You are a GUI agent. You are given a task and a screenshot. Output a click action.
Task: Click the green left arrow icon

...

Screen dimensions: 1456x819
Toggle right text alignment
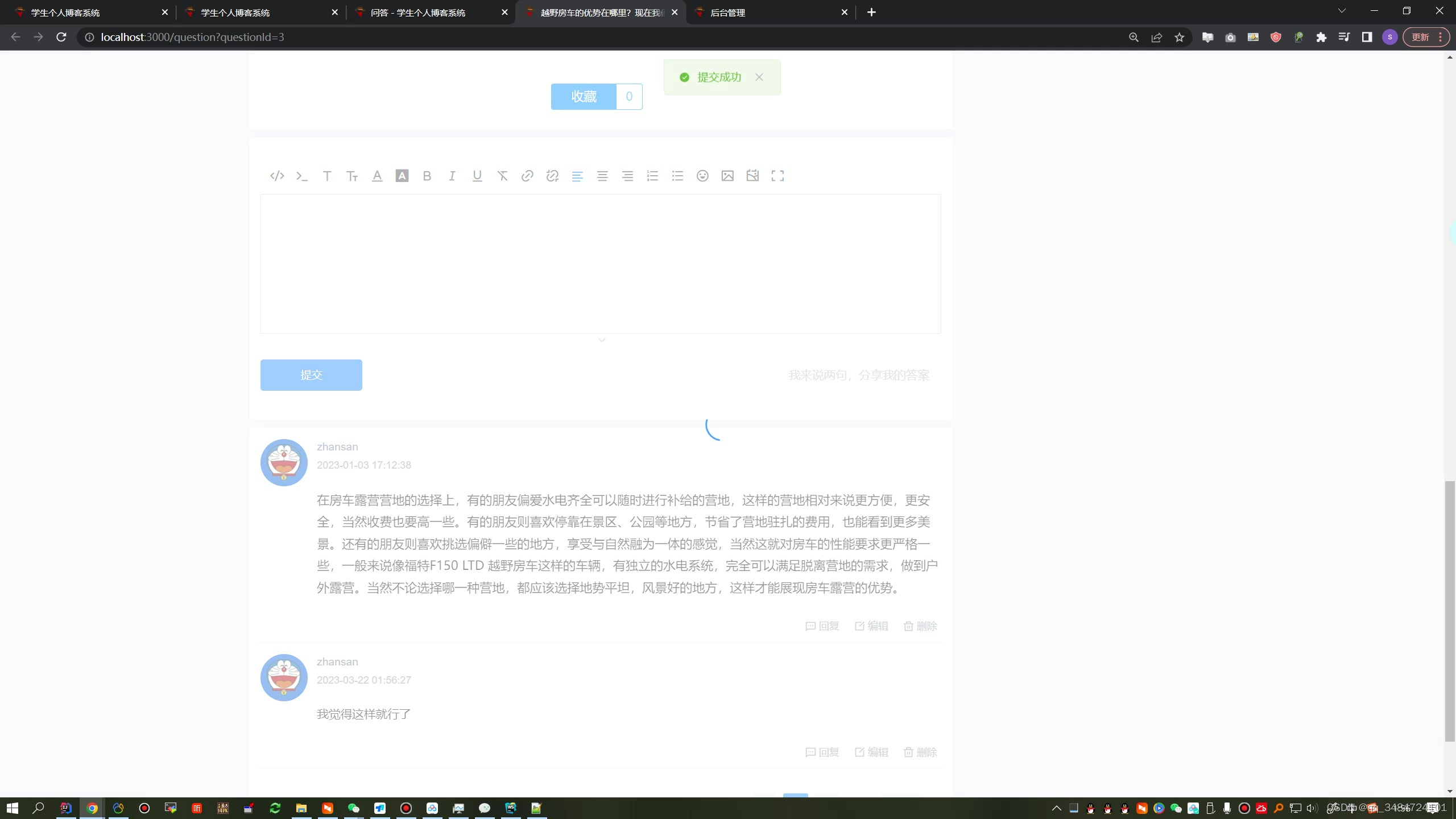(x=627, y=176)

PROBLEM DESCRIPTION: Write out only the lines that run from the line containing "You are a GUI" through the line containing "Task: Click the green left arrow icon", both included, exactly as they appear above.

SOLUTION:
You are a GUI agent. You are given a task and a screenshot. Output a click action.
Task: Click the green left arrow icon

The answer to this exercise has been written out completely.